Raw records
━━━━━━━━
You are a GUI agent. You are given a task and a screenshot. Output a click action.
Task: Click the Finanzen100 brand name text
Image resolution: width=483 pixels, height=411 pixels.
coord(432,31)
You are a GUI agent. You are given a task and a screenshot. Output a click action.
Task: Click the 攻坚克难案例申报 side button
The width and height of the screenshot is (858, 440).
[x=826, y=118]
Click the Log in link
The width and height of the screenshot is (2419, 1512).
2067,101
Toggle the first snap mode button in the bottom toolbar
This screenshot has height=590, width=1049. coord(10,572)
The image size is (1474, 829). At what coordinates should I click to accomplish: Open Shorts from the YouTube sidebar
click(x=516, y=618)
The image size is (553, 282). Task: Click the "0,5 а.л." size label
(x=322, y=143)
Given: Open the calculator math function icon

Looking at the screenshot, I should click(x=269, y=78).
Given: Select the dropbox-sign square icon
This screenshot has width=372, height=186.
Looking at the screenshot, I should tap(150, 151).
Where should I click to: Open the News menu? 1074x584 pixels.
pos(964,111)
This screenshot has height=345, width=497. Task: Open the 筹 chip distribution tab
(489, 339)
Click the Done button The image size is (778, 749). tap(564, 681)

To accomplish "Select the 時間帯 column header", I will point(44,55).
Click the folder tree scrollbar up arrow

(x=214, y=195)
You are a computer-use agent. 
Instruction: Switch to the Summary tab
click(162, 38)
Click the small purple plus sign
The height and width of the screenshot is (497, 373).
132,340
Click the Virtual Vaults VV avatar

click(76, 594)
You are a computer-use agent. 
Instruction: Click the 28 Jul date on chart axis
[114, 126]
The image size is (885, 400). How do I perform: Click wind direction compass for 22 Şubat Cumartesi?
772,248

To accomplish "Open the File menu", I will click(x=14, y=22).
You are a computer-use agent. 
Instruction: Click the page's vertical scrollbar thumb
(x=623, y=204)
━━━━━━━━
Task details
Transcribe the lines above verbatim, covering every one of them from start to finish.

Exercise solution
You are a GUI agent. You are given a task and a screenshot. Output a click action.
Task: Click the Finanzen100 brand name text
Image resolution: width=483 pixels, height=411 pixels.
coord(432,31)
You are a GUI agent. You are given a task and a screenshot. Output a click action.
Task: Click the 攻坚克难案例申报 side button
The width and height of the screenshot is (858, 440).
[x=826, y=118]
Click the Log in link
The width and height of the screenshot is (2419, 1512).
2067,101
Toggle the first snap mode button in the bottom toolbar
This screenshot has height=590, width=1049. coord(10,572)
The image size is (1474, 829). At what coordinates should I click to accomplish: Open Shorts from the YouTube sidebar
click(x=516, y=618)
The image size is (553, 282). Task: Click the "0,5 а.л." size label
(x=322, y=143)
Given: Open the calculator math function icon

Looking at the screenshot, I should click(x=269, y=78).
Given: Select the dropbox-sign square icon
This screenshot has width=372, height=186.
Looking at the screenshot, I should tap(150, 151).
Where should I click to: Open the News menu? 1074x584 pixels.
pos(964,111)
This screenshot has height=345, width=497. Task: Open the 筹 chip distribution tab
(489, 339)
Click the Done button The image size is (778, 749). tap(564, 681)

To accomplish "Select the 時間帯 column header", I will point(44,55).
Click the folder tree scrollbar up arrow

(x=214, y=195)
You are a computer-use agent. 
Instruction: Switch to the Summary tab
click(162, 38)
Click the small purple plus sign
The height and width of the screenshot is (497, 373).
132,340
Click the Virtual Vaults VV avatar

click(76, 594)
You are a computer-use agent. 
Instruction: Click the 28 Jul date on chart axis
[114, 126]
The image size is (885, 400). How do I perform: Click wind direction compass for 22 Şubat Cumartesi?
772,248

To accomplish "Open the File menu", I will click(x=14, y=22).
You are a computer-use agent. 
Instruction: Click the page's vertical scrollbar thumb
(x=623, y=204)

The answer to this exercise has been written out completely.